▶ [QUOTED PASSAGE]

○ ○ ○ ○ ○

THIS JOINT VENTURE AGREEMENT (herein after referred to as the "Agreement" ) is
entered into this 6th day of July, 1999, by and among Unitrend, Inc., a Nevada
corporation, and Jon R. Osborne, an individual residing in the State of Ohio,
(herein after collectively referred to as the "Joint Venturers" or "Venturers")
for the purpose of: producing assemblies on an Original Equipment Manufacturer
("OEM") and tier one contractual basis for outside customers.

W I T N E S S E T H:

WHEREAS, the parties are desirous of forming a joint venture (the "Venture"),
under the laws of the State of Ohio by execution of this Agreement for the
purposes set forth herein and are desirous of fixing and defining between
themselves their respective responsibilities, interests, and liabilities in
connection with the performance of the before mentioned project; and

NOW, THEREFORE, in consideration of the mutual covenants and promises herein
contained, the Parties herein agree to constitute themselves as joint venturers
for the purposes before mentioned, and intending to be legally bound hereby, the
parties hereto, after first being duly sworn, do covenant, agree and certify as
follows:

ARTICLE I. DEFINITIONS

1.1.   "Affiliate" shall refer to (i) any person directly or indirectly
       controlling, controlled by or under common control with another person,
       (ii) any person owning or controlling 10% or more of the outstanding
       voting securities of such other person, (iii) any officer, director or
       other partner of such person and (iv) if such other person is an officer,
       director, joint venturer or partner, any business or entity for which
       such person acts in any such capacity.

○ ○ ○ ○ ○

[Collected data]

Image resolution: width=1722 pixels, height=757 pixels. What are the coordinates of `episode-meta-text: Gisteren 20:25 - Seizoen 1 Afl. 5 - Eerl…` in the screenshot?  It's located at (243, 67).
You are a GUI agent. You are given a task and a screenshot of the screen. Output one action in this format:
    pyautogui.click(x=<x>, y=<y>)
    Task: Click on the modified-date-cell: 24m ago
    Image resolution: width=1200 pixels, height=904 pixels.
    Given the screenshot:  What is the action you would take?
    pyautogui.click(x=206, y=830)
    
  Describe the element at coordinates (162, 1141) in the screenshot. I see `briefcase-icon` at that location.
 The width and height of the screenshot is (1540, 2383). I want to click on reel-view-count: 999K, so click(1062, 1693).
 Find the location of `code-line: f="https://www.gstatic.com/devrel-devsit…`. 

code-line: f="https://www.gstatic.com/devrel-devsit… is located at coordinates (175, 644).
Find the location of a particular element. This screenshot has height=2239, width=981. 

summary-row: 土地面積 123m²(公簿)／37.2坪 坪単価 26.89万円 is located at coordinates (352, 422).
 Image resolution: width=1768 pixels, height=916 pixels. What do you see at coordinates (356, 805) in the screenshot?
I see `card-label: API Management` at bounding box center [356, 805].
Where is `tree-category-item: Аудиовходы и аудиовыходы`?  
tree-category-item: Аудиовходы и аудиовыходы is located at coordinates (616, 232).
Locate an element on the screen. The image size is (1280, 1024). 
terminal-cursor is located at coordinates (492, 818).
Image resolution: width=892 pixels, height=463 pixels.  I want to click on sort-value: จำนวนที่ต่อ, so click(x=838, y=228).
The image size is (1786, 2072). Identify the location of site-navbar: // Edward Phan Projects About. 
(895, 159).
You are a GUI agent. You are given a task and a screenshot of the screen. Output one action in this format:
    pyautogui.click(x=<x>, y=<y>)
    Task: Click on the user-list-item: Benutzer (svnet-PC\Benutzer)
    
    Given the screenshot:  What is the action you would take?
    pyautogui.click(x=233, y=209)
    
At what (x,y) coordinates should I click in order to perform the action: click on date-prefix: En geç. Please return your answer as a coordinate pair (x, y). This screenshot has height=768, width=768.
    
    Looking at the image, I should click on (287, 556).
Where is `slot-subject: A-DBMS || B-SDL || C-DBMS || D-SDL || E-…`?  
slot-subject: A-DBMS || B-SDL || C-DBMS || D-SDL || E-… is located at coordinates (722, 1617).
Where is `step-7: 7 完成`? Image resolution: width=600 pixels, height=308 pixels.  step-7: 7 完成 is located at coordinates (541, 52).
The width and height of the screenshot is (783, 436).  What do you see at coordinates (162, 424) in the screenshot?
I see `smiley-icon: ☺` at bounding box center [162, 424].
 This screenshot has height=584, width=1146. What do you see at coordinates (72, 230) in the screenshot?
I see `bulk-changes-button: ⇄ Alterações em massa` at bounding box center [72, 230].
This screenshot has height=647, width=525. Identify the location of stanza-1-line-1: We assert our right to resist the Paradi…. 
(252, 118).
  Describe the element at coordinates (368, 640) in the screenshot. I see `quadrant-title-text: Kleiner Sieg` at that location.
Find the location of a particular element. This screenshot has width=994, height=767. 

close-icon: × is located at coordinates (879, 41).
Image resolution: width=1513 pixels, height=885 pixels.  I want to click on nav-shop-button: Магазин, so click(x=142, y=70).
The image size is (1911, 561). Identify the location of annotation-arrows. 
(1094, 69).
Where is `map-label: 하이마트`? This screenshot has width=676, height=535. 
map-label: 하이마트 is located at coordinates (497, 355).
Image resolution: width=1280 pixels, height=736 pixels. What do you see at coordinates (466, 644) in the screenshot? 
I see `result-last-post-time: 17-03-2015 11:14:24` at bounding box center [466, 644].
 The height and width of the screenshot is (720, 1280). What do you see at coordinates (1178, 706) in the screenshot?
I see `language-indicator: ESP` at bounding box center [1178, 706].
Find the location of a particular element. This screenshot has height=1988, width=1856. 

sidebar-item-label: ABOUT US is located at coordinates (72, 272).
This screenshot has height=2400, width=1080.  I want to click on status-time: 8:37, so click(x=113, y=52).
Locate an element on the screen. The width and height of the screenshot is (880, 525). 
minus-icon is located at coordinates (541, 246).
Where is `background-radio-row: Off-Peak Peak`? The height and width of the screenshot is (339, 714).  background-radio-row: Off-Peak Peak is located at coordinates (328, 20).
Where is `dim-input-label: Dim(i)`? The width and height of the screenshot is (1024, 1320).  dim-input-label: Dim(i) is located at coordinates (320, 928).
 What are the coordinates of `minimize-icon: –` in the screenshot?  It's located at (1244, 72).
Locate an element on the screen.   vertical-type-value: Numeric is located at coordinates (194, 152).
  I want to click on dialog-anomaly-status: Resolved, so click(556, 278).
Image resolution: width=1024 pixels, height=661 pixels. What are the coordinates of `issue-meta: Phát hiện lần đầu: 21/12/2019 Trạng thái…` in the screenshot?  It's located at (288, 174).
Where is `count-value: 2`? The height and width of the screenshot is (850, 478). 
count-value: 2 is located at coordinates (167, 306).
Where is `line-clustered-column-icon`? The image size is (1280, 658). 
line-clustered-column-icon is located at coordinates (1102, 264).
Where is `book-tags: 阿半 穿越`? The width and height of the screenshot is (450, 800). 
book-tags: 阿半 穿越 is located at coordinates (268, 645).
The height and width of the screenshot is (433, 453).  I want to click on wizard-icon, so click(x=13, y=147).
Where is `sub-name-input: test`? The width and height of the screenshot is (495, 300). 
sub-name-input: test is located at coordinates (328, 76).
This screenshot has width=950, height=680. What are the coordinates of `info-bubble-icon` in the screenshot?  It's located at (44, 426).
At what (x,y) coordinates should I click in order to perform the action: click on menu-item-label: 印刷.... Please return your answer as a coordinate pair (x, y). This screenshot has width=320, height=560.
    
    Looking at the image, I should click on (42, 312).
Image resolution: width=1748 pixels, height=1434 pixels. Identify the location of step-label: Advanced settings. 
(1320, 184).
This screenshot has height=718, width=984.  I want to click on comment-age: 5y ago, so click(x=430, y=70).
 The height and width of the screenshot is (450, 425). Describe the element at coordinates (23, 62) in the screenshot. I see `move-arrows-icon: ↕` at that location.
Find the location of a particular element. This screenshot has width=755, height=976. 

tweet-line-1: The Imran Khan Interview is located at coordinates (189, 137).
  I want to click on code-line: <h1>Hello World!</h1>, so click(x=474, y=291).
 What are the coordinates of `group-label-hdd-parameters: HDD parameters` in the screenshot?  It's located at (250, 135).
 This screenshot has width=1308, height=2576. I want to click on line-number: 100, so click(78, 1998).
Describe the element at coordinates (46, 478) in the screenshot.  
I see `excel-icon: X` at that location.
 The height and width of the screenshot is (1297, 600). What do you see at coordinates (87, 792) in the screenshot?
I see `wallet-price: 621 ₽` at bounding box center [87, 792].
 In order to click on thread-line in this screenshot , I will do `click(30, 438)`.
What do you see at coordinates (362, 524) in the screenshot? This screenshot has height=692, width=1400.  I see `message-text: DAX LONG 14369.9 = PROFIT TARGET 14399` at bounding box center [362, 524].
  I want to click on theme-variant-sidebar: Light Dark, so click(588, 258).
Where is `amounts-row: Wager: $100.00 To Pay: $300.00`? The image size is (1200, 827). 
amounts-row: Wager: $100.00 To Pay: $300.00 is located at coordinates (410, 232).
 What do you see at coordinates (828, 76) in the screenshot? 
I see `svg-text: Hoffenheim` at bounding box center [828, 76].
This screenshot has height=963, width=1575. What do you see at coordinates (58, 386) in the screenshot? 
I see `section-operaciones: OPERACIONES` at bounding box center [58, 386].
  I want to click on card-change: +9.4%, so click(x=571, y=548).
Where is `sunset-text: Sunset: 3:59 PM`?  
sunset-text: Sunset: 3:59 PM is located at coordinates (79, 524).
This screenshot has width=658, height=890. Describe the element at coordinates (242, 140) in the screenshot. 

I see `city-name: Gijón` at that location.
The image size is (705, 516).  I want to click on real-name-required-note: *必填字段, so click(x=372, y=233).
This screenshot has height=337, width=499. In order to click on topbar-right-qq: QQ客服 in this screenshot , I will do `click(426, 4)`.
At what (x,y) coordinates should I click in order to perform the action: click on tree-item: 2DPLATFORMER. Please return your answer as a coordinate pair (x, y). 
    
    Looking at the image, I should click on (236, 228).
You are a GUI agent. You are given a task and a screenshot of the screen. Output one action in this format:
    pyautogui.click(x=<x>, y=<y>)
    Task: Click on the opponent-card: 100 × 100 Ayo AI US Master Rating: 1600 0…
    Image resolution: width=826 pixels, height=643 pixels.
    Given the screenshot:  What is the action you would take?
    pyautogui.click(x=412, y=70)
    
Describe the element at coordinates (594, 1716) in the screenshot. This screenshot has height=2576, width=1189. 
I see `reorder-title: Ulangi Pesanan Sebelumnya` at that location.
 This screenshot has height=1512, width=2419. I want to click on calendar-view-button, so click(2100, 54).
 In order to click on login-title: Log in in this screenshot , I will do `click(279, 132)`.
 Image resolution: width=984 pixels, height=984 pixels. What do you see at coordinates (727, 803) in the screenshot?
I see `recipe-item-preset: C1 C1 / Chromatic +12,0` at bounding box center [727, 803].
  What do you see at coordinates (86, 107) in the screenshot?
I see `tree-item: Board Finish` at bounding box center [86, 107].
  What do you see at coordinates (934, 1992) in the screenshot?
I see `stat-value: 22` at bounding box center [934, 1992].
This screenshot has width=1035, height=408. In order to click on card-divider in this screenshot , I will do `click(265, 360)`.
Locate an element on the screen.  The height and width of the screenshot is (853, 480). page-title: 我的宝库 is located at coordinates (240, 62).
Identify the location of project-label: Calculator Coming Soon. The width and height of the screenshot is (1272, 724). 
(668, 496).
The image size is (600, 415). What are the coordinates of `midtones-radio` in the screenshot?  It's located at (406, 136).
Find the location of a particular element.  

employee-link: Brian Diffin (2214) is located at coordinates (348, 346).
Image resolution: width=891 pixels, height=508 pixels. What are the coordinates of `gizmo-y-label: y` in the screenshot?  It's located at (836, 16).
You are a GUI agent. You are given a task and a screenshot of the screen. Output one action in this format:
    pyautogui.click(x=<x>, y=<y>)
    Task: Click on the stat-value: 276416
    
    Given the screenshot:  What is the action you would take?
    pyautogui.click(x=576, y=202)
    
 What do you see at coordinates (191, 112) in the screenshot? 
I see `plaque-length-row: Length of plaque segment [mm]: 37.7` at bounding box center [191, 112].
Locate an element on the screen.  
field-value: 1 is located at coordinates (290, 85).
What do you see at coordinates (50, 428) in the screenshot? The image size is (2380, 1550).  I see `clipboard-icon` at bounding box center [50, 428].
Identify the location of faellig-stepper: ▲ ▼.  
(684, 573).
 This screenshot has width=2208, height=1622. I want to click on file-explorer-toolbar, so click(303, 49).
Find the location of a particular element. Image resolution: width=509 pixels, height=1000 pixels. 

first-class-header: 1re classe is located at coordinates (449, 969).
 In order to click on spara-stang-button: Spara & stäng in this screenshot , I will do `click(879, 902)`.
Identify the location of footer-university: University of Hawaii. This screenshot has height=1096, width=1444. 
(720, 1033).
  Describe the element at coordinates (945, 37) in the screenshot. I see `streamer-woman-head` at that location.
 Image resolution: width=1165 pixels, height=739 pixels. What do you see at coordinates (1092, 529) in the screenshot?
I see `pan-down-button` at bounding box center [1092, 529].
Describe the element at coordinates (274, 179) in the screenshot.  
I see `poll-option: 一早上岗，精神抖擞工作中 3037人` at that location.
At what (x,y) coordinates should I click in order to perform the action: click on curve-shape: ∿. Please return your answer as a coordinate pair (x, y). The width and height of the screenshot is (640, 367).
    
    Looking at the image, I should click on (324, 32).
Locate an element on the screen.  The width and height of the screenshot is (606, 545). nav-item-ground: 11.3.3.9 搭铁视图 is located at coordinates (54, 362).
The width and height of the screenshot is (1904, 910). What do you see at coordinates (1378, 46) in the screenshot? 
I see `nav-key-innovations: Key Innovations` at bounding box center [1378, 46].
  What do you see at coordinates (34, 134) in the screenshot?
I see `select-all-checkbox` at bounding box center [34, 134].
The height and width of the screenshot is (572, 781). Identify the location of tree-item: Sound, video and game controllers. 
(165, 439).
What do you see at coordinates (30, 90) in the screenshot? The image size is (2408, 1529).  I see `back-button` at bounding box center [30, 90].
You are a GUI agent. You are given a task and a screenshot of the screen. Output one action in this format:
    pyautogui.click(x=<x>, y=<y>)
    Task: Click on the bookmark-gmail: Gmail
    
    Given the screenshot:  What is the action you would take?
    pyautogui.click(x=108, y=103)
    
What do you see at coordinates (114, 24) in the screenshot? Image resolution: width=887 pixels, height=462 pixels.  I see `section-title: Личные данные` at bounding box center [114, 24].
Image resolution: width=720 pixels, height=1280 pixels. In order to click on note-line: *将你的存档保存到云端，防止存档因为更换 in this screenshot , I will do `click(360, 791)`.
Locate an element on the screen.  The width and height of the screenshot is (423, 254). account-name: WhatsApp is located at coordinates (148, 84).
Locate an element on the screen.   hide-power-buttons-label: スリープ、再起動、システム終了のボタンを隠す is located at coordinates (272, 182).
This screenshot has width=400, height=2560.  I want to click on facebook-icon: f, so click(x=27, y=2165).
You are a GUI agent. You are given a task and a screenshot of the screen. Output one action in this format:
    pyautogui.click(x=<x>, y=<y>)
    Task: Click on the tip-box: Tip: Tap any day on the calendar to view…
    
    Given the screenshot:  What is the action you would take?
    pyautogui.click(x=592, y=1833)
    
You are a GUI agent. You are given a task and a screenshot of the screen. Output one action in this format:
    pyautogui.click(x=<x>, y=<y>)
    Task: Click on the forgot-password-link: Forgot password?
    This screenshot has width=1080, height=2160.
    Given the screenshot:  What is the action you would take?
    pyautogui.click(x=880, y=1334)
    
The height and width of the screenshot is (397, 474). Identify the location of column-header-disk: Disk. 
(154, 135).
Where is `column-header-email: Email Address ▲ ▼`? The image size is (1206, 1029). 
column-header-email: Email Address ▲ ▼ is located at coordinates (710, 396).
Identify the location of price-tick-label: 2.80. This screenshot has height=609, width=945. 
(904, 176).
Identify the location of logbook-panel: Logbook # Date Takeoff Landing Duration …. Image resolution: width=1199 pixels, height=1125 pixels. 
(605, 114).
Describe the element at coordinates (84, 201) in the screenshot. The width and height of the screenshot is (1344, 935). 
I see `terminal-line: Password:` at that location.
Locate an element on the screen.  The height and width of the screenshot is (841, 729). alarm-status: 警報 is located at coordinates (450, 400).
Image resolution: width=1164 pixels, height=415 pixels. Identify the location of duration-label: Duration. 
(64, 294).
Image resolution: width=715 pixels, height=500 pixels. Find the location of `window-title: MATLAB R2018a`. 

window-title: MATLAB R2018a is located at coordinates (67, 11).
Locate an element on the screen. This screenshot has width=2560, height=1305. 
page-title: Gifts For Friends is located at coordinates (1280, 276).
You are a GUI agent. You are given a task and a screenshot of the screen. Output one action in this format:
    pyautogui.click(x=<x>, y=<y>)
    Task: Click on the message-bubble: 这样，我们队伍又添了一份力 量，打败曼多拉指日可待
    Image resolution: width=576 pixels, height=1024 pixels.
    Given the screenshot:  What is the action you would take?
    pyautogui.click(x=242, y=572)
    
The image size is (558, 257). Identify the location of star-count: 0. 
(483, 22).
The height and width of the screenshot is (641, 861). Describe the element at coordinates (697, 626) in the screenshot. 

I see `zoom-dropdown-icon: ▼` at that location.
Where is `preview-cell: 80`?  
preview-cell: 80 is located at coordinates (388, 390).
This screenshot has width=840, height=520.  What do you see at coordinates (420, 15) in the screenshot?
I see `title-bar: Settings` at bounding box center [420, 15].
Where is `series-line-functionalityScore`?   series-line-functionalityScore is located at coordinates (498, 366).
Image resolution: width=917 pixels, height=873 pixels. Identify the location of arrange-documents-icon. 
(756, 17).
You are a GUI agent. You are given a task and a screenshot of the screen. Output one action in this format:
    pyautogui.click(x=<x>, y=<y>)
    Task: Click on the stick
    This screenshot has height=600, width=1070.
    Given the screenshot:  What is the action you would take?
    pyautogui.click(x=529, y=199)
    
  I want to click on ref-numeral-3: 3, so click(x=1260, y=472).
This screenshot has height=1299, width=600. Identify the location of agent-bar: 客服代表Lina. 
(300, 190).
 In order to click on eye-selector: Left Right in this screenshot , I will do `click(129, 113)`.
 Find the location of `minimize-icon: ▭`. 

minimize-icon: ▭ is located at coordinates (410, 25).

○ ○ ○ ○ ○

▶ [TASK OBJECTIVE]
Under the joint venture agreement, which state's laws govern the formation of the venture?

▶ [EXERCISE SOLUTION]
The State of Ohio.